These are among the questions posed by Ulandi Exner, president of the Institute of IT Professionals of South Africa (IITPSA), who points out that just 20% of the people in the IT sector are women.
But is it important, she asks? Many industries are dominated by men and there isn’t the same level of concern.
“So why should we give it so much focus? ” She asks.
But it does matter, Exner says. “The IT industry is global, and should be diverse. Without women we miss the potential for diversity and greater innovation.
“Women have a crucial role to play in technology.”
Women’s choices impact up to 80% of purchasing decisions, so there are good reasons for technology companies to make an effort to understand these customers.
In addition, companies need people with a variety of strengths, who embrace problems in different ways.
The IT industry is thriving but women are missing out on these interesting, high paying jobs, Exner says. “We need women to fuel the workforce – without them we may not be able to build the future workforce.”
Where does the problem start, though?
Exner gives a personal perspective of being brought up in a conservative household where roles were very clearly defined. “Luckily I rebelled against that notion,” she says.

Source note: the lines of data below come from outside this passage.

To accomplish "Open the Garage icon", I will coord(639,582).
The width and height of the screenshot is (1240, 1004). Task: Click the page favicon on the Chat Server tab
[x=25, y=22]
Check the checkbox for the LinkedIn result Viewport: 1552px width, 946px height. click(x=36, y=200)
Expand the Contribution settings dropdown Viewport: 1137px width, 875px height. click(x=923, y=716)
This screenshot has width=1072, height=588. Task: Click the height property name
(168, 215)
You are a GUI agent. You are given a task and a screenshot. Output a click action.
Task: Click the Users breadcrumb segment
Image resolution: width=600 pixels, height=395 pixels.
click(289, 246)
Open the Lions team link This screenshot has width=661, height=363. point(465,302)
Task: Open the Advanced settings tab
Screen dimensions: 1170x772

Despite not playing computer games or having computer studies at school, an aptitude test encouraged a career in machines.
After school she fell into a  career in IT training, which flowed to help desk, technician and IT manager.
“During my career I haven’t experienced overt sexism,” she says. “But there has been a lot of condescension.
“So it has been tough, and it is still tough, being a woman in IT. “My peers have always earned more than me; and I’ve always had to work harder to do the same. In addition, it has always been lonely.”
However, Exner says, there have been many opportunities to prove people wrong.
“Having said that, we should make it easier for women to enter the IT industry.”
To improve the situation, she recommends starting with early schooling, where all pupils have to take computer studies.
“We also need to do away with media stereotypes – you are not a nerd if you enjoy tech; and not all girls want to go into the beauty industry.”
We need to raise awareness and ensure that girls understand the various paths that the It industry offers, she adds.
In the workforce, a lot can be done differently as well.
Studies show that women leave the IT industry because of the  hostile work environment. “So one of the biggest barriers is unconscious bias. We all suffer from it,” Exner says.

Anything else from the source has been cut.